アメリカのイリノイ州・シカゴにあるフィールド自然史博物館が、地元の人の協力を得て、来館者数アップのためのユニークな取り組みを行いました。

『Specimens With Something To Say』と名付けられたプロジェクトは、市内に音声を録音するための移動式ブースを設置し、博物館に展示されている標本や展示品の説明を街の人々の声で録音してもらうという試み。

参加する人はブースの中に入り、地球の長い歴史の中で進化してきた動植物や鉱物などについて、用意された100種類以上の資料の中からひとつを選んで説明文を読み上げます。そして集まった音声の中から、選ばれたものが実際に博物館で使用されるといいます。

博物館で紹介されている数々の展示品は、もちろんそれ自体が貴重なものですが、その背景にある歴史や謎を紐解くことによって、まだ解明されていない部分が明らかになるなど、自然科学的にも非常に価値があります。

例えば2009年にニューヨークで起こった、USエアウェイズ1549便不時着水事故。

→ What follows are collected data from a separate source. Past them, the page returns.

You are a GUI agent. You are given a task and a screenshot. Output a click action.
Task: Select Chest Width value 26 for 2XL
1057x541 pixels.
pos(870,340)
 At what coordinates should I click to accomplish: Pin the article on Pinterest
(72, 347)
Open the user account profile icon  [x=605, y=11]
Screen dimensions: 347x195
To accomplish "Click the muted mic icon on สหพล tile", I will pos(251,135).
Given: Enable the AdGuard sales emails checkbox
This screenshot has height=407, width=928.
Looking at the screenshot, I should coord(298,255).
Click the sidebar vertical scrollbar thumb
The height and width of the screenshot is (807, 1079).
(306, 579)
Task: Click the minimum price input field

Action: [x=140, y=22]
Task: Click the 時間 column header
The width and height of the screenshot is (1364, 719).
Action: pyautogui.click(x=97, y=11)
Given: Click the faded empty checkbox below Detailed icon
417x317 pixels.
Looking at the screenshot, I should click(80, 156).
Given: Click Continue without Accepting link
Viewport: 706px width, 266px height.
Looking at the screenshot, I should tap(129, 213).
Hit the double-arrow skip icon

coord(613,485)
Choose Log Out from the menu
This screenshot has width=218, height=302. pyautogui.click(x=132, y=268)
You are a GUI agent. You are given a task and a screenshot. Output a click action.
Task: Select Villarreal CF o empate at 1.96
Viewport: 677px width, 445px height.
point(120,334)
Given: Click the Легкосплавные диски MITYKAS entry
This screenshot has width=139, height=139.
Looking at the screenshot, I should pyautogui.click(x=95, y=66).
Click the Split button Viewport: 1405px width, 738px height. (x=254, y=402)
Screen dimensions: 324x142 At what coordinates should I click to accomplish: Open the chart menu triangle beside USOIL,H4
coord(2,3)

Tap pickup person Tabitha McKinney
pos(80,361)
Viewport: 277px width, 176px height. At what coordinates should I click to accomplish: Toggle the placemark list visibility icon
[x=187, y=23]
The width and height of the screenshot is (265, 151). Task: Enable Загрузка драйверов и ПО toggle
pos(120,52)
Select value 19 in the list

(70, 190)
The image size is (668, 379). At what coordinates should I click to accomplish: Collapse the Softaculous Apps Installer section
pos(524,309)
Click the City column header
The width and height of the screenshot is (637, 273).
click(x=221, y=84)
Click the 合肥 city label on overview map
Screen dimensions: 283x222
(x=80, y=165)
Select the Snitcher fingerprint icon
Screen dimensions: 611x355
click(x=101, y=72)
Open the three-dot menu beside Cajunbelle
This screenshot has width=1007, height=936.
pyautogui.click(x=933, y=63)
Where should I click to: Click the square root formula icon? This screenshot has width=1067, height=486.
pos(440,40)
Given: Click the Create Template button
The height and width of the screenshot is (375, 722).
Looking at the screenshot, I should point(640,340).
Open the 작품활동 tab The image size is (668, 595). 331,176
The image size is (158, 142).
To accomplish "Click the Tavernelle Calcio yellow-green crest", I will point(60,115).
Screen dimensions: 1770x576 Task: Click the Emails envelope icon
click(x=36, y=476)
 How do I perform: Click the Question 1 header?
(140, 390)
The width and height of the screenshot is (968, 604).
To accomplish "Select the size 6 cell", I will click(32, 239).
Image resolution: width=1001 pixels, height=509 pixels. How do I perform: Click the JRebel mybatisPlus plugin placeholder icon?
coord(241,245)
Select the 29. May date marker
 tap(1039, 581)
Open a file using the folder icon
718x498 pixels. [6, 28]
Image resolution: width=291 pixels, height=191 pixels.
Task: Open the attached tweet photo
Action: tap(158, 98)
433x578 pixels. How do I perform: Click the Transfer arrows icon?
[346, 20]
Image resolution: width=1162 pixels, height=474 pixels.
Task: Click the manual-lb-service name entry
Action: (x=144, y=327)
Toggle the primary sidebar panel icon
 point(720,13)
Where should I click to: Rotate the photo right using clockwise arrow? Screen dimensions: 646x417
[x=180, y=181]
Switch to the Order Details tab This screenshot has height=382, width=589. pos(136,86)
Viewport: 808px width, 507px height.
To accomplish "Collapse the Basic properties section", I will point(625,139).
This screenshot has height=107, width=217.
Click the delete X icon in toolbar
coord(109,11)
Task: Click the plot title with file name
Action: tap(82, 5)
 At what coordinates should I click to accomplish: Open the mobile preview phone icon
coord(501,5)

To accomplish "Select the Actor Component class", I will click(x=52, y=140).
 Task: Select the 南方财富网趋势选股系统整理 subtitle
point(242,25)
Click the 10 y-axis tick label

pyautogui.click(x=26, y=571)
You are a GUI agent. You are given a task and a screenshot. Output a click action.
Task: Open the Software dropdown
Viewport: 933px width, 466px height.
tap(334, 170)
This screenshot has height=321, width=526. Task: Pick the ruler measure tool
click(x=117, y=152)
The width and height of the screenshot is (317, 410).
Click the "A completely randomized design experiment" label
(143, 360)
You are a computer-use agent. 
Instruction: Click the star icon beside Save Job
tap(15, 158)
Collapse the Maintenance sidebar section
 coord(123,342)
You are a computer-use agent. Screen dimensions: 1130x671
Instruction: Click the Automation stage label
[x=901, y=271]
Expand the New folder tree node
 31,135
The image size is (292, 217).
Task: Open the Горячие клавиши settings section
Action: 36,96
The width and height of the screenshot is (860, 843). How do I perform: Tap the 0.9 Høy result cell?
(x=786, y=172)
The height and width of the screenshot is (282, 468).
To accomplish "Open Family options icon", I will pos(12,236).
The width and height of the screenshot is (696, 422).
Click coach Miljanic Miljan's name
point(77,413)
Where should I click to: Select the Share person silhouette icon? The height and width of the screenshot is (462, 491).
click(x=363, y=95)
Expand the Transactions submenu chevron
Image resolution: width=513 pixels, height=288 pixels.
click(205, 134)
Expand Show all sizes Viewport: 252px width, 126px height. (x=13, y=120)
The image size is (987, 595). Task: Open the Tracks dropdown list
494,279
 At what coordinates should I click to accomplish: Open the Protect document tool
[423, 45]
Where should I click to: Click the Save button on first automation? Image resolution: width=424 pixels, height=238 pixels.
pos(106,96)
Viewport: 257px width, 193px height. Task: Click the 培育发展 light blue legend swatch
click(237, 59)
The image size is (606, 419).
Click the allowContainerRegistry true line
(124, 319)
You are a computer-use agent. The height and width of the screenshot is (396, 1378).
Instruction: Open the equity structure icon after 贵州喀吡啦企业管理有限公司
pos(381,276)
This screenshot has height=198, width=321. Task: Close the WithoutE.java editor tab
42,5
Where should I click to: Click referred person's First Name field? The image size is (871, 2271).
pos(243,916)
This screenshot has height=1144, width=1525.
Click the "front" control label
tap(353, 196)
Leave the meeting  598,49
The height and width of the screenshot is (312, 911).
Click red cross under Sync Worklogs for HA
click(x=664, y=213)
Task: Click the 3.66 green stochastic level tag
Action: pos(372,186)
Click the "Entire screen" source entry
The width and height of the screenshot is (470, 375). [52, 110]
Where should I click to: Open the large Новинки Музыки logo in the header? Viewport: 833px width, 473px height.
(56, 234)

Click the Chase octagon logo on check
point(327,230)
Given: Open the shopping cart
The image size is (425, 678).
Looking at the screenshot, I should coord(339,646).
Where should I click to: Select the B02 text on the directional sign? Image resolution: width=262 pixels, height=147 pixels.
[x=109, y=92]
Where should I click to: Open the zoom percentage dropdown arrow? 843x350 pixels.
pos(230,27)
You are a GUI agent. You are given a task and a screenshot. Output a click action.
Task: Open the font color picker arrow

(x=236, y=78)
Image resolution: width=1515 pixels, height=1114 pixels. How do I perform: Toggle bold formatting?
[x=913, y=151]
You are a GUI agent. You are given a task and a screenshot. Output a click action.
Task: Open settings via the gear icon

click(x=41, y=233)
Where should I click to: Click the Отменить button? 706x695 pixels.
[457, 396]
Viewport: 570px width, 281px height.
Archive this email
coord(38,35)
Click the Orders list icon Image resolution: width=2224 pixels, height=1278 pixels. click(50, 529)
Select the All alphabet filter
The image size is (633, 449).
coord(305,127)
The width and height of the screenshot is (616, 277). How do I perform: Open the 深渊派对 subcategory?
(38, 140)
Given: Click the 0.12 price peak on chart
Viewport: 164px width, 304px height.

後に“ハドソン川の奇跡”と呼ばれたこの事故は、NYを離陸した飛行機のエンジン部分に渡り鳥であるカナダガンが飛び込んだことが原因でした。

この件においてフィールド自然史博物館は、館内の資料と飛行機にぶつかったガンの違いを調査し、カナダガンの移動経路を突き止めることで、同様の事故が起こらないようFBIに協力したそうです。

人々の興味を引くようなエピソードを公開し、さらに地元の人たちを巻き込むことで、自分たちの街の博物館に愛着を持ってもらうというユニークなプロジェクト。

このポップアップブースは、夏の間シカゴ市内のあちらこちらに出没予定だそうで、場所の詳細はフィールド自然史博物館のFacebookページに掲載されています。